Né à Sarreguemines en 1972, Gregory Obringer a repris l’enseigne L’Ours Blanc, avenue de Strasbourg à Brumath, il y a deux ans, avec son frère. Pour leur cuisine traditionnelle et entièrement faite maison, ils sont deux. Deux seulement pour faire tourner la baraque, deux seulement, mais Maîtres restaurateurs, deux et heureux de se lever tôt le matin pour un boulot qu’ils aiment. 

  

On commence avec quelques mots sur votre parcours avant de reprendre L’Ours Blanc ?

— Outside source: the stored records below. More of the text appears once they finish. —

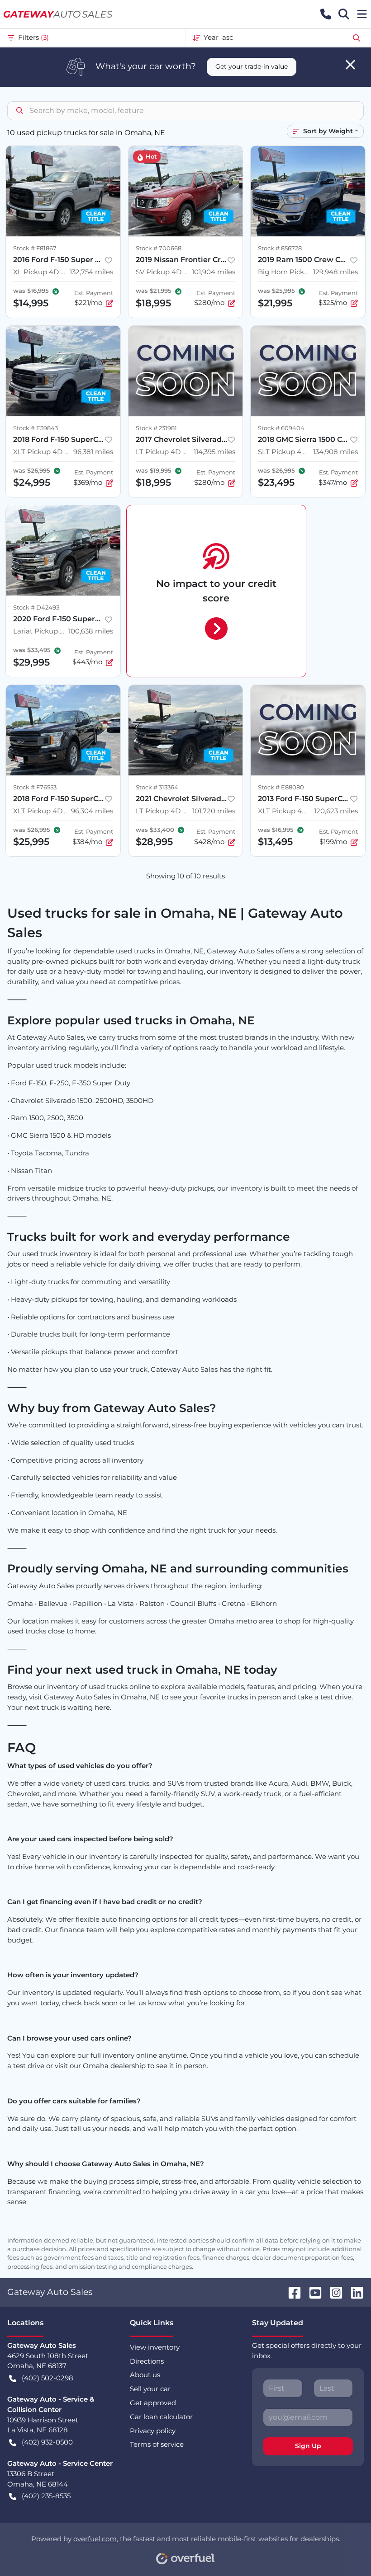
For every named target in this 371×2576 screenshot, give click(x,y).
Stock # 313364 (157, 787)
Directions (147, 2361)
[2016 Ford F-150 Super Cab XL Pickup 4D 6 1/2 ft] (63, 191)
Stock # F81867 (35, 248)
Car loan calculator (161, 2416)
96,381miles (93, 451)
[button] (326, 14)
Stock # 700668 (158, 248)
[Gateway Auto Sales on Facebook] (291, 2291)
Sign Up (308, 2446)
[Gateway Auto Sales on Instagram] (332, 2291)
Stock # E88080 (281, 787)
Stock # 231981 (156, 428)
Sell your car (150, 2388)
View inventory (155, 2347)
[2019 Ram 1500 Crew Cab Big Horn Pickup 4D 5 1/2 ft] (308, 191)
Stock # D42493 (36, 607)
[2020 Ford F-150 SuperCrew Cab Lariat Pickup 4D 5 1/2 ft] (63, 550)
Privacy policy (153, 2430)
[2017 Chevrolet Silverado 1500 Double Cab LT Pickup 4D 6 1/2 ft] (185, 371)
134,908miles (335, 451)
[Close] (350, 64)
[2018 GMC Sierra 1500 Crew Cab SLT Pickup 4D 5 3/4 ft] (308, 371)
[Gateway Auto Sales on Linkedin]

Quand j’étais jeune à Sarreguemines, j’avais 3 choix pour aller faire la fête : Sarrebruck, Metz et Strasbourg. L’offre à Strasbourg est plus grande, plus attirante. Après, j’ai fait une fac de biologie, mais « au secours ». Je n’étais pas assez mature pour les études, donc, je suis allez bosser. Puis, à 24 ans, je suis entré au Lycée hôtelier, 3 ans après j’en suis sorti diplômé. J’ai fait différents boulots : chef de réception à l’Hôtel Hilton puis Night manager, chef de réception dans l’Hôtel privé de Monsieur Hager à Obernai pendant un an et demi, la Villa Schmidt à Kehl, j’ai travaillé au Café de l’Opéra à Strasbourg, puis dans la vente à emporter, j’ai fait du risotto et des spaetzles. Ensuite, Les Brasseurs rue des veaux à Strasbourg. Dans ma vie, j’ai été chef de cuisine, serveur, j’ai travaillé dans l’événementiel, mais j’avais envie d’entreprendre depuis longtemps, j’avais envie d’y aller. Toutes ces expériences ont nourri mon savoir-faire et je me suis lancé, j’ai monté « mon » restaurant avec Éric, mon frère.

 

Pourquoi L’Ours Blanc ? 

Mon frère en avait entendu parler, je ne me sentais pas encore prêt pour une grande ville, on voulait plutôt faire notre petit trou, mettre en place notre savoir-faire tranquillement, et c’est ce que l’on a fait. Nous n’avons pas bouleversé complètement la carte, mais nous avons ajouté des recettes familiales. Quel bonheur de dire que nos recettes sont celles de notre grand-mère : la salade de pot-au-feu est servie tiède, on fait une vinaigrette avec du Melfor sur une salade verte, sans crudité comme en Moselle. La terrine maison est celle de mon père et je suis fier de dire que c’est « sa » recette. Je veux rester dans l’authentique et la tradition. On n’est pas là pour faire « bip-bip », on est là pour pérenniser un truc.

 

Et vous êtes même Maître restaurateur !

Oui, nous sommes entrés dans la « fraternelle » des maîtres cuisiniers d’Alsace, le seul label reconnu par l’État. Ce qui signifie que nous respectons un cahier des charges, nous travaillons les produits locaux, nous ne faisons pas de Coca-Cola par exemple, je préfère Elsass Cola, comme Meteor, Café Henri, les asperges du coin, on est locavore. Au niveau des vins aussi, j’essaye de trouver des petites perles, des petits vins de pays, je veux faire découvrir autre chose. Je ne m’adapte pas à mon visiteur, c’est le visiteur qui s’adapte à ma philosophie. C’est notre parti pris. On propose un plat parce qu’on a aimé le faire, on est dans le plaisir, dans le partage. Si c’est le cas, j’ai réussi mon boulot, c’est aussi simple que ça. Je veux réussir, pas financièrement, je veux être riche d’expériences et de rencontres. Ma richesse c’est ce que je vis avec ceux qui viennent manger dans mon restaurant, c’est ça qui m’intéresse. 

 

Ce projet a changé votre vie ?

Oui, il l’a même bouleversé, mais je n’ai jamais été aussi bien dans mes pompes. Avant, je vivais à 200 à l’heure. Maintenant c’est du 50 à l’heure, je regarde ce qu’il y a autour de moi.